I’m not certain of course, but I’ll take a stab at it. Actually, I have two theories. These are just my opinions. No offense is intended. One of my theories is about France the country and the current cultural, sociological traits of their citizens. A subject of which I admittedly know little, other than generalized observations. The other is about guns. A subject about which I know quite a bit.
First Theory: In contrast to the United States, France has evolved, since World War II, into a pacifist country with an emasculated military; and that same description could be applied to their general population – depending upon other countries to do the heavy lifting in world affairs. France sometimes talks a good game, but militarily they are a non-entity. And, without doubt, their citizenry reflects that characteristic. France is what in global affairs would be considered a 'soft target.’ Is ISIS aware of that? Of course. Yes, I recognize that it is not inconceivable that a French citizen could have rushed Ayoub El-Khazzani, but that French person would be, in my opinion, an anomaly.
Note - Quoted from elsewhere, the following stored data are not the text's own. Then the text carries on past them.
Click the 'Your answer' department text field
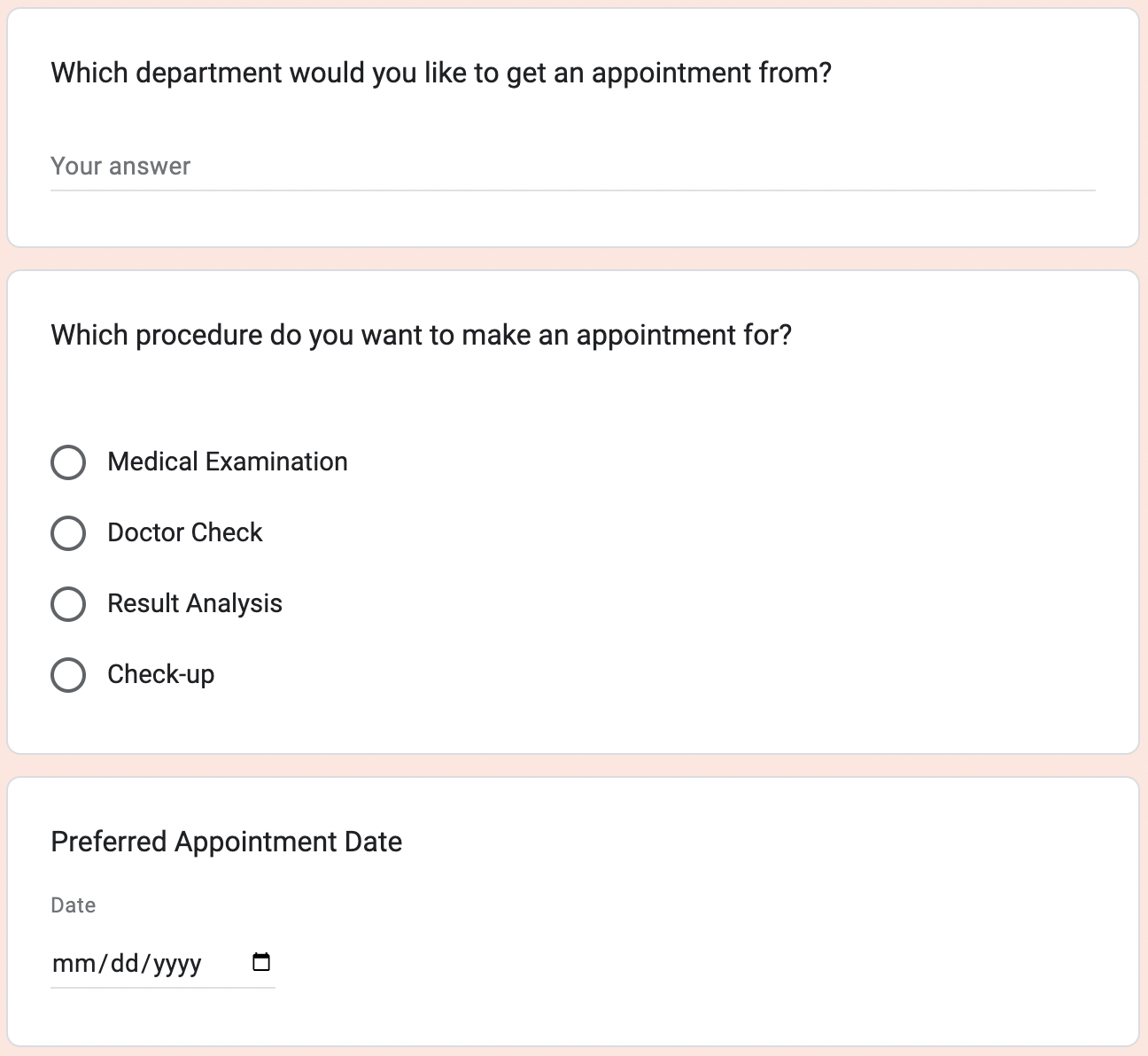The width and height of the screenshot is (1148, 1056). (572, 167)
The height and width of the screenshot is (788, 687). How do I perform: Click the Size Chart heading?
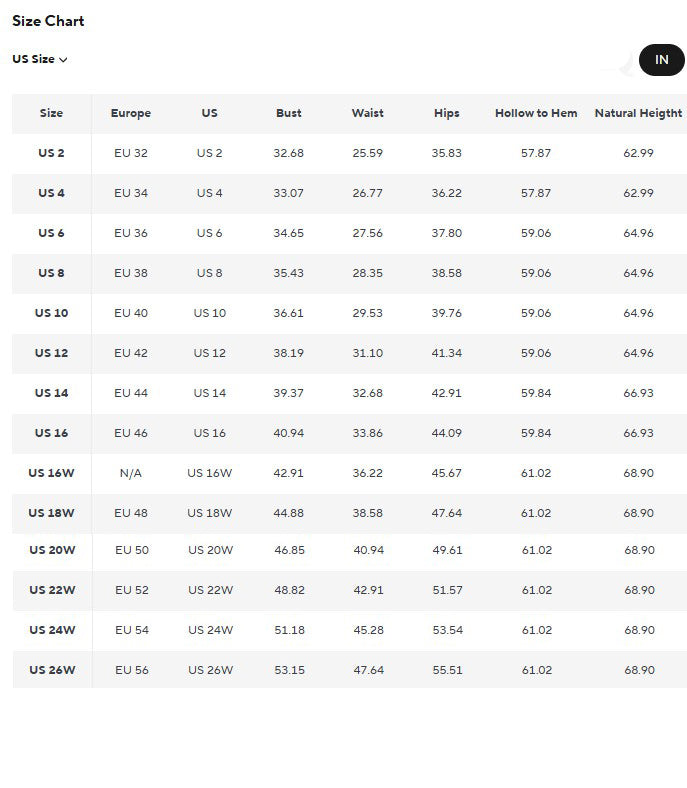click(x=48, y=21)
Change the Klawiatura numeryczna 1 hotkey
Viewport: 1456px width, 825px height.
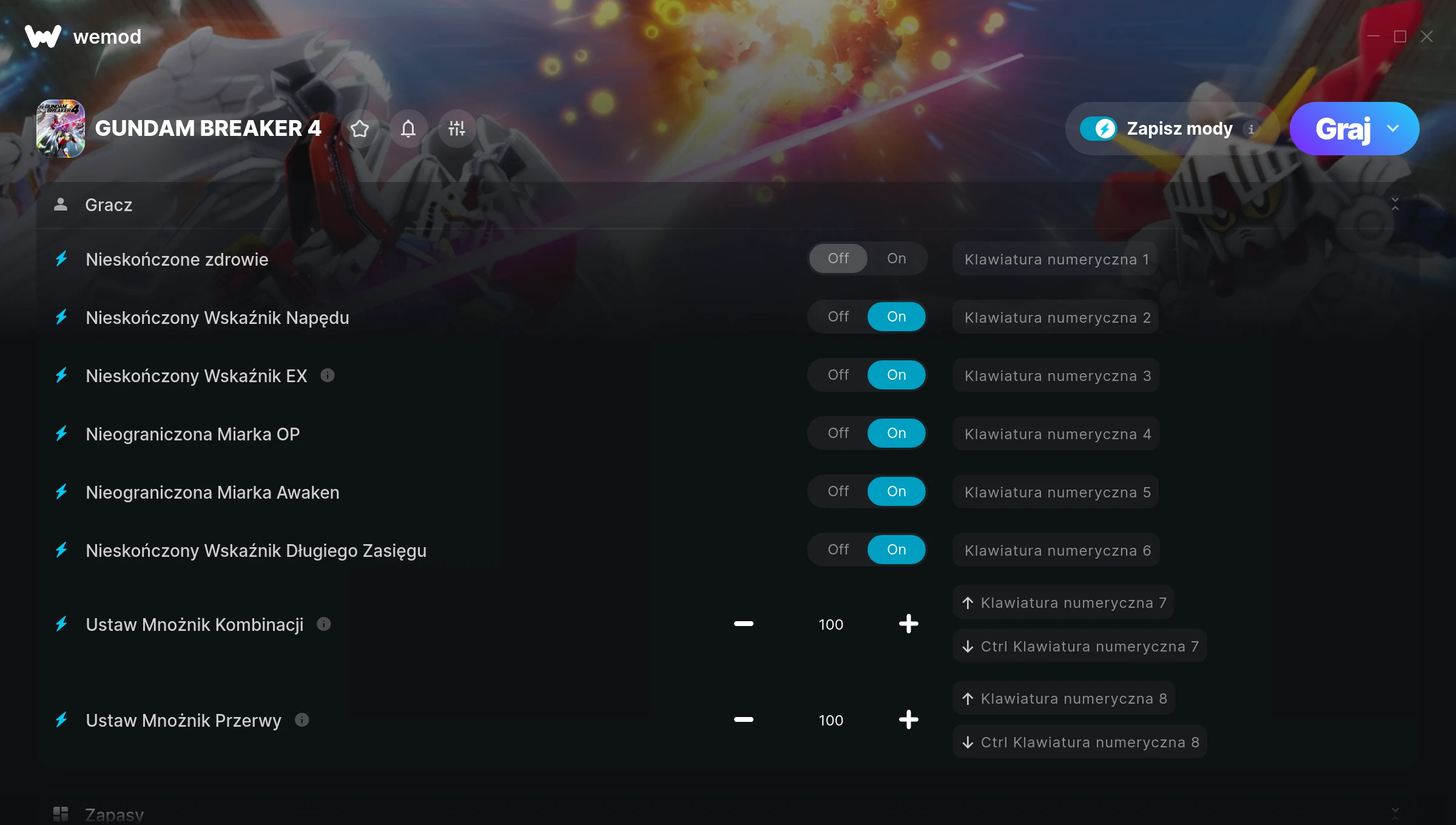[1056, 259]
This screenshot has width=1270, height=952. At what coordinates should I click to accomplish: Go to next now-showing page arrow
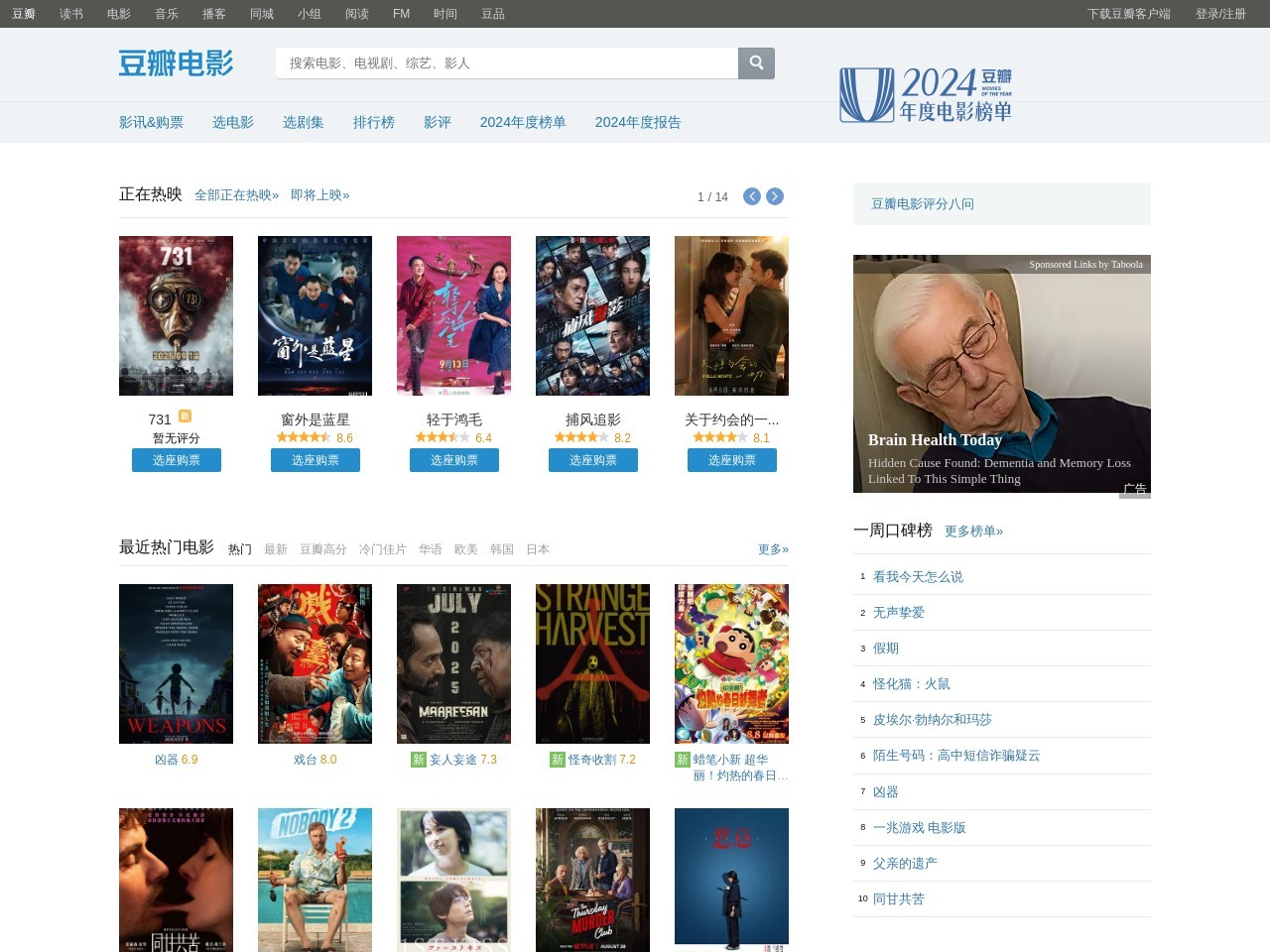click(775, 196)
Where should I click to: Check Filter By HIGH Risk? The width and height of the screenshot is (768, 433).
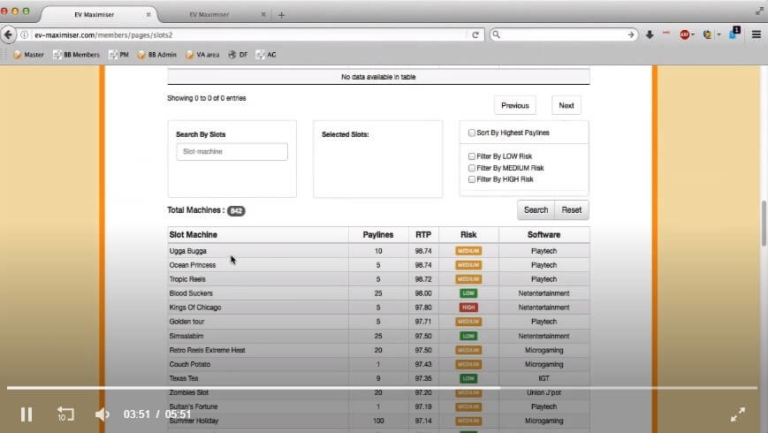pyautogui.click(x=472, y=179)
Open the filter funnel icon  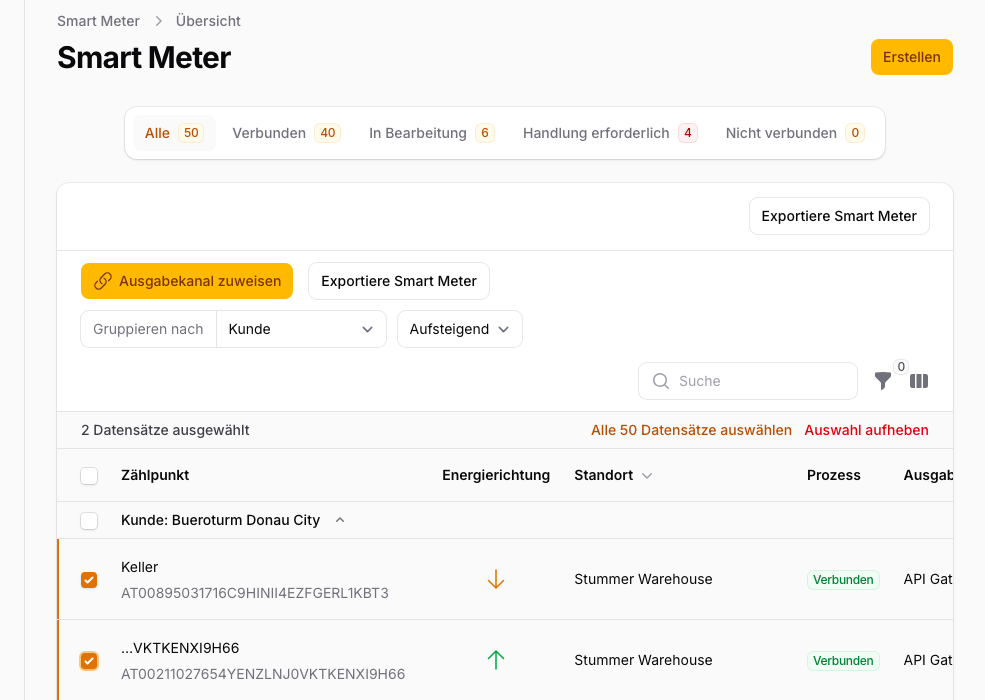click(x=883, y=381)
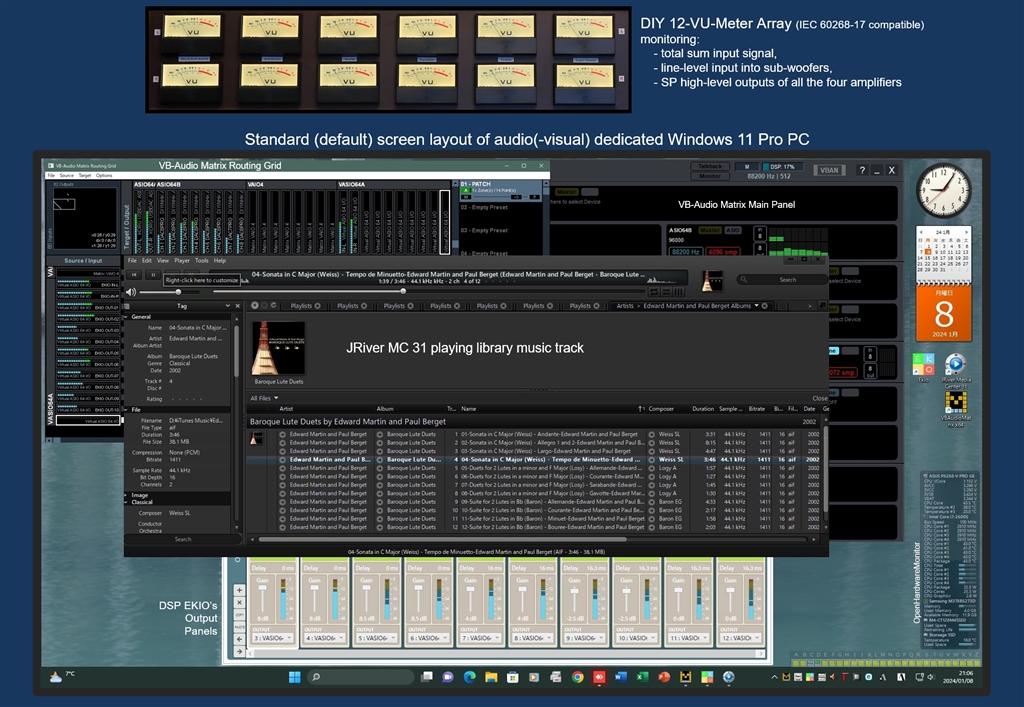Open Windows Start menu

[294, 677]
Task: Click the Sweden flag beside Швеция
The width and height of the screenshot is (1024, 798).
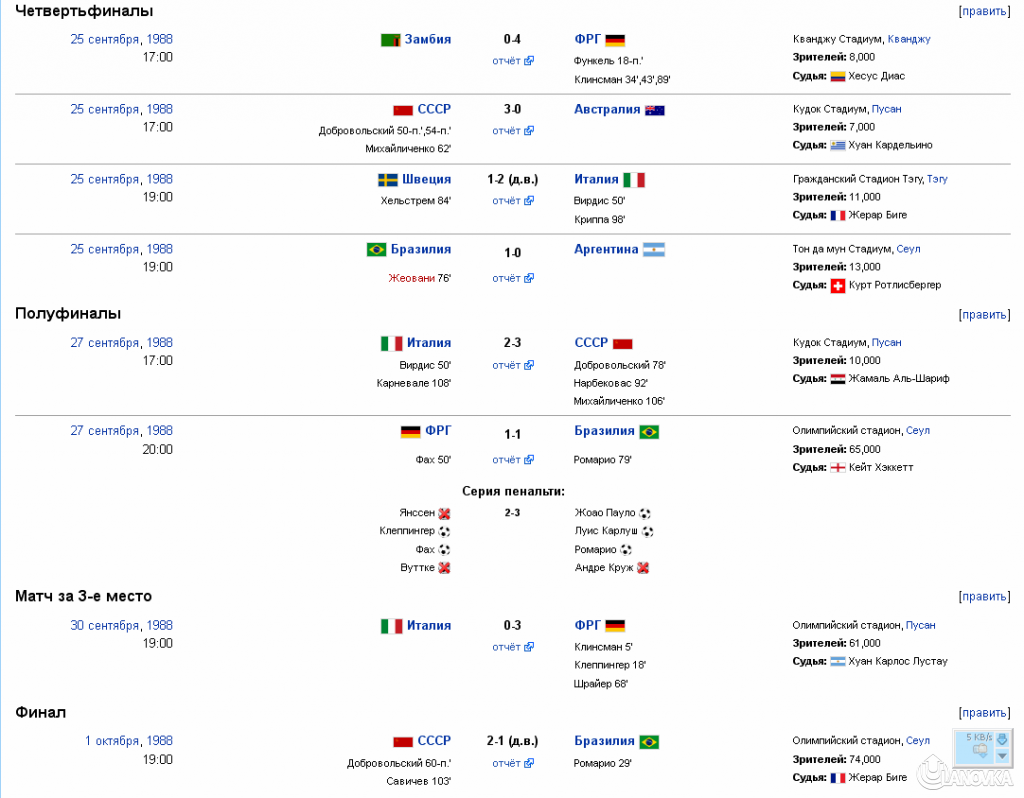Action: (x=388, y=180)
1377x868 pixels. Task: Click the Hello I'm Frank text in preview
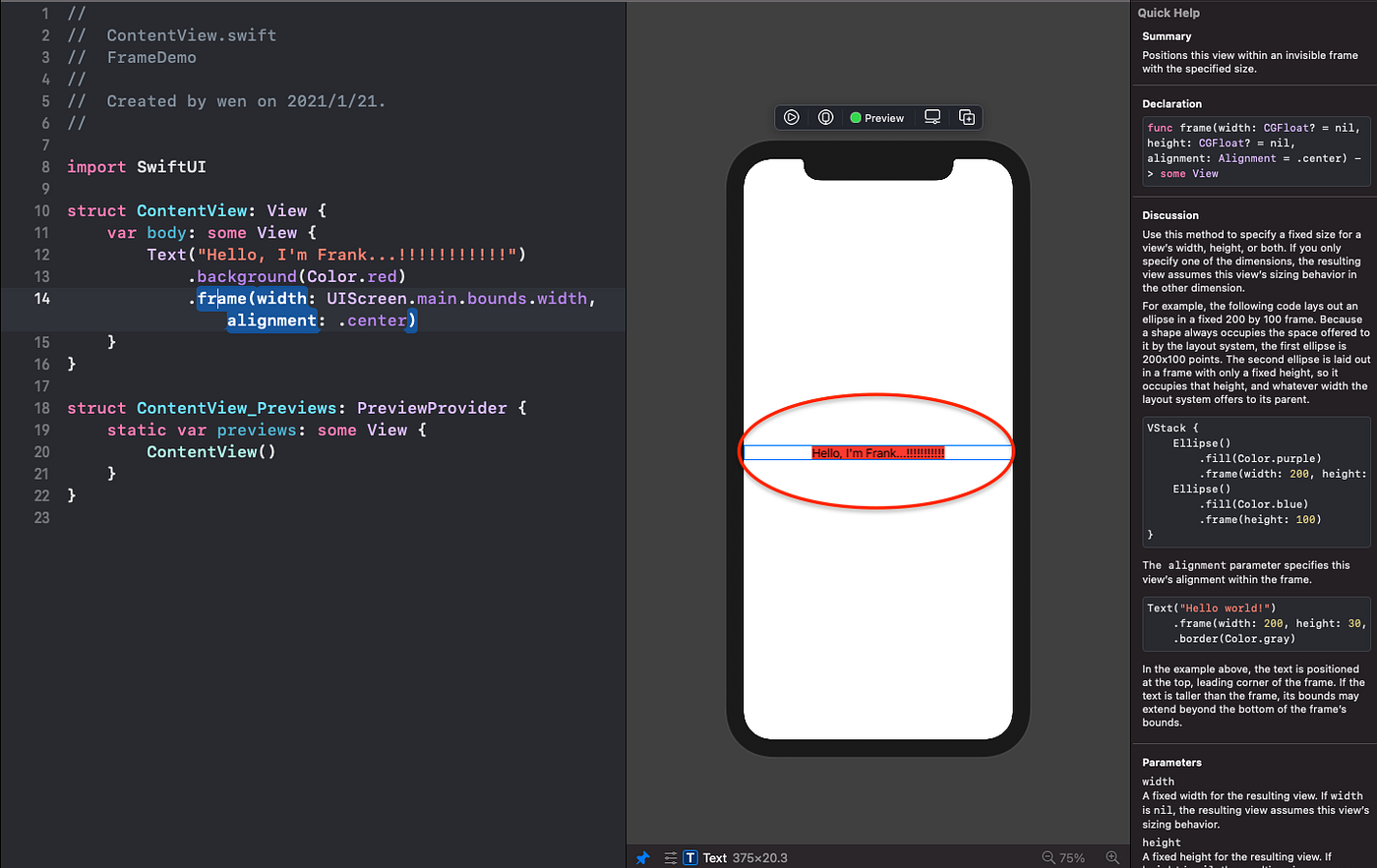(875, 451)
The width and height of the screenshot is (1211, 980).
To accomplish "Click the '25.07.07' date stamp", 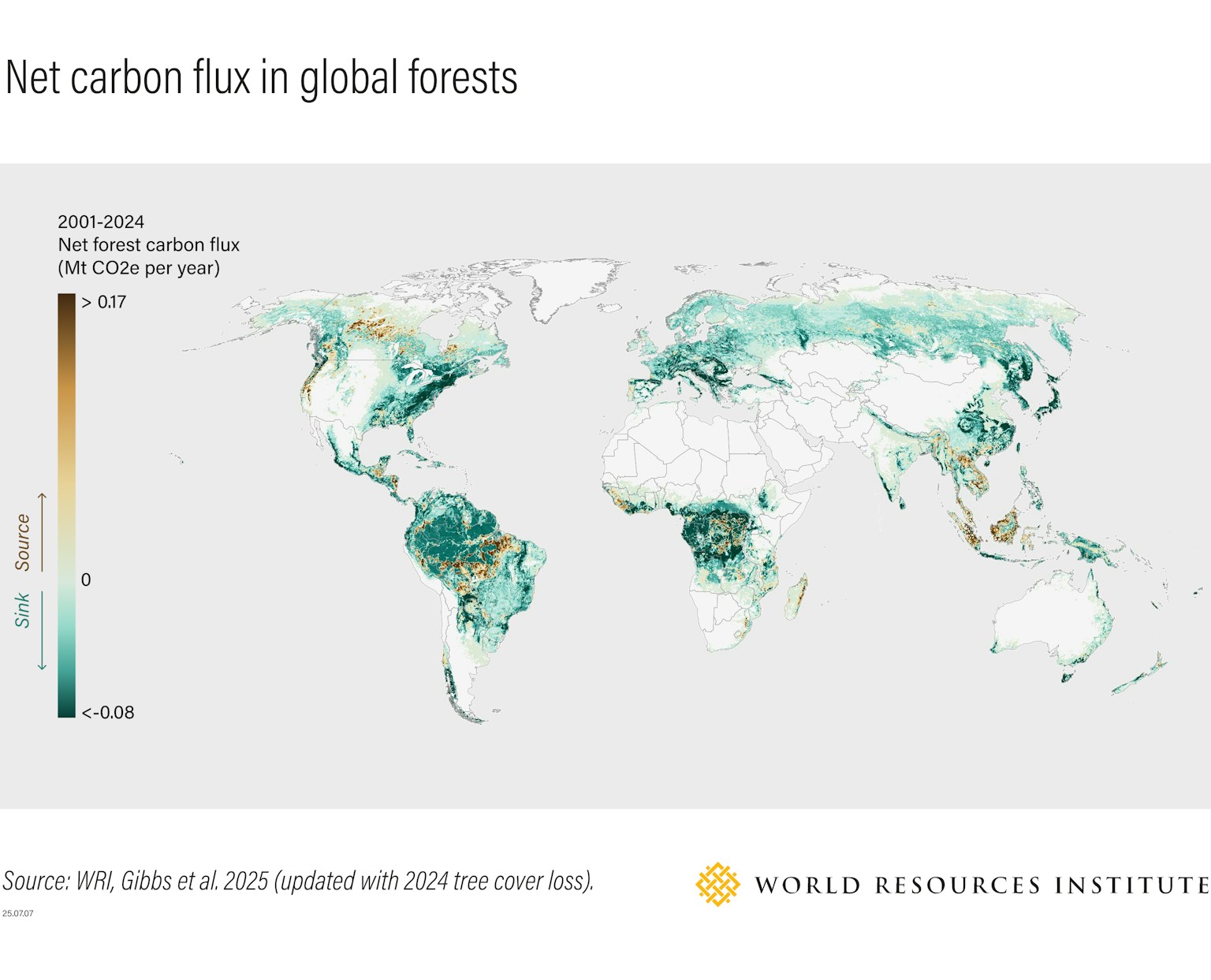I will 17,913.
Regarding Iraq and Afghanistan and the conflicts there, France was considered a U.S. ally; but in name only - an ally in the sense that if you are about to be in a fight, France would be happy to hold your coat.
In support of the French militarily some may cite the First Indochina War (1946–1954) where France fought a war in which they sustained casualties in the tens of thousands – a monumental sacrifice in an, unfortunately, losing cause. However, most are not aware that the vast majority of those casualties were from France’s colonies and were largely made up of Moroccan, Algerian, Tunisian, Laotian, Cambodian, and Vietnamese forces. Metropolitan or actual French soldiers were generally excused and/or prohibited from combat due to the lack of public support for the war. Yes, there were some French professional soldiers in the conflict, but they were by far in the minority.